Quando Darwin a 22 anni iniziava il proprio viaggio intorno al mondo, la paleontologia muoveva i primi passi e la storia naturale era fitta di false certezze. Si era certi ad esempio che prima dell’importazione dei cavalli da parte dei conquistadores spagnoli, questi nobili animali non avessero mai galoppato per le praterie americane.
Non si aveva idea che in America fino alla fine del Pleistocene abitassero mammut, armadilli giganti, grandi ungulati, enormi bradipi, e altri mammiferi. In effetti i grandi animali, escluso l’alpaca e il lama, furono importati in America dagli europei solo a partire dalla prima metà del 1500. Eppure, dopo altri trecento anni, un ragazzo di nome Charles Darwin inciampava esattamente in un dente di cavallo fossile. Un bel grattacapo.
Cosa ci faceva un fossile di cavallo in Argentina? Ora sappiamo che la sparizione dei grandi erbivori nelle Americhe coincide grossomodo con la diffusione umana nel continente americano, tredicimila anni fa. Animali che avevano pacificamente brucato per oltre tre milioni di anni scomparvero velocemente durante l’ultima grande glaciazione, quando una striscia di terra collegava Siberia e Alaska, consentendo il passaggio a piedi nel continente americano dei primi gruppi di uomini.
Poi si sciolsero i ghiacci, il livello dei mari si alzò e lo stretto di Bering divenne una barriera insuperabile, isolando le Americhe dall’Eurasia fino a Colombo. Quando dopo tredicimila anni gli europei si riaffacciarono sul continente americano per guardare negli occhi i loro antichi fratelli, i nativi risultavano privi di animali forti e mansueti cui attaccare un aratro, cavalli disposti a dare un passaggio, cani da caccia per rastrellare i boschi, greggi e mandrie tolleranti alle pratiche dell’allevamento.
Ma il lato più oscuro di questa assenza di animali domestici era invisibile e microscopico: fu un’invasione di microbi contro cui nativi non poterono nulla, perché non erano affatto… vaccinati.
In Eurasia infatti la sopravvivenza preistorica di molti animali aveva permesso la domesticazione di alcuni, gettando le basi per una stretta convivenza. La vicinanza uomo-animale aveva favorito poi la circolazione di microbi ai quali ci siamo adattati, generando anticorpi e difese immunitarie di massa contro vaiolo, morbillo, varicella, tubercolosi, peste.
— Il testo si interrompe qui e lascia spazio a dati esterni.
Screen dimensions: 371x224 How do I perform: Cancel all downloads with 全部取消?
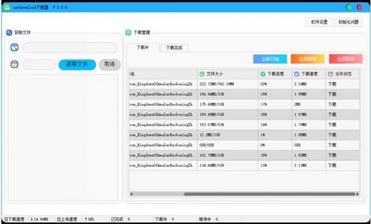click(x=346, y=59)
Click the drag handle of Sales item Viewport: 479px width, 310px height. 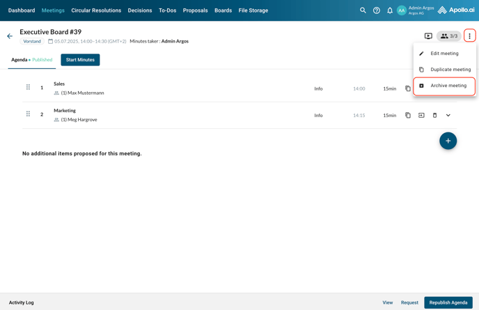(x=29, y=88)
L’osservazione di questa immunizzazione spontanea ha fornito in tempi moderni lo spunto creativo per i vaccini che conosciamo, a partire dal primo, derivato dal vaiolo delle mucche, generosi animali cui va ovviamente tutta la nostra riconoscenza.
Negli ultimi 200 anni le campagne di immunizzazione hanno coinvolto prima le persone, poi gli animali da reddito e infine gli animali da compagnia con la formulazione di vaccini sempre più efficaci e sicuri.
Oggi vacciniamo i cavalli dal tetano, i cani dalla leishmaniosi, i gatti dalla leucemia, vacciniamo conigli, uccelli, bovini, suini… è impossibile ricordare da quante malattie proteggiamo i nostri animali domestici attraverso la vaccinazione.
La vita che abbiamo attualmente si innesta sulla convivenza millenaria con animali e malattie, e genera un bisogno di salvaguardia e protezione che non ha misura nella storia umana. Stare senza animali domestici non è possibile, non è sano e storicamente non è vincente. Non possiamo fare a meno dei nostri animali, ma purtroppo tracciamo un solco netto tra loro e gli altri: a parte pochi selvatici considerati carismatici, trascuriamo quasi del tutto pesci, anfibi, piante e insetti. Ma specie animali che oggi consideriamo dannose o inutili, potrebbero non esserlo in futuro. In futuro potremmo aver bisogno di un particolare insetto o di una certa pianta? Veramente non lo sappiamo, ma lo studio degli errori del passato, diciamo dal Pleistocene in avanti per rimanere comodi, è un buon punto di partenza per guardare con occhi diversi perfino le zanzare.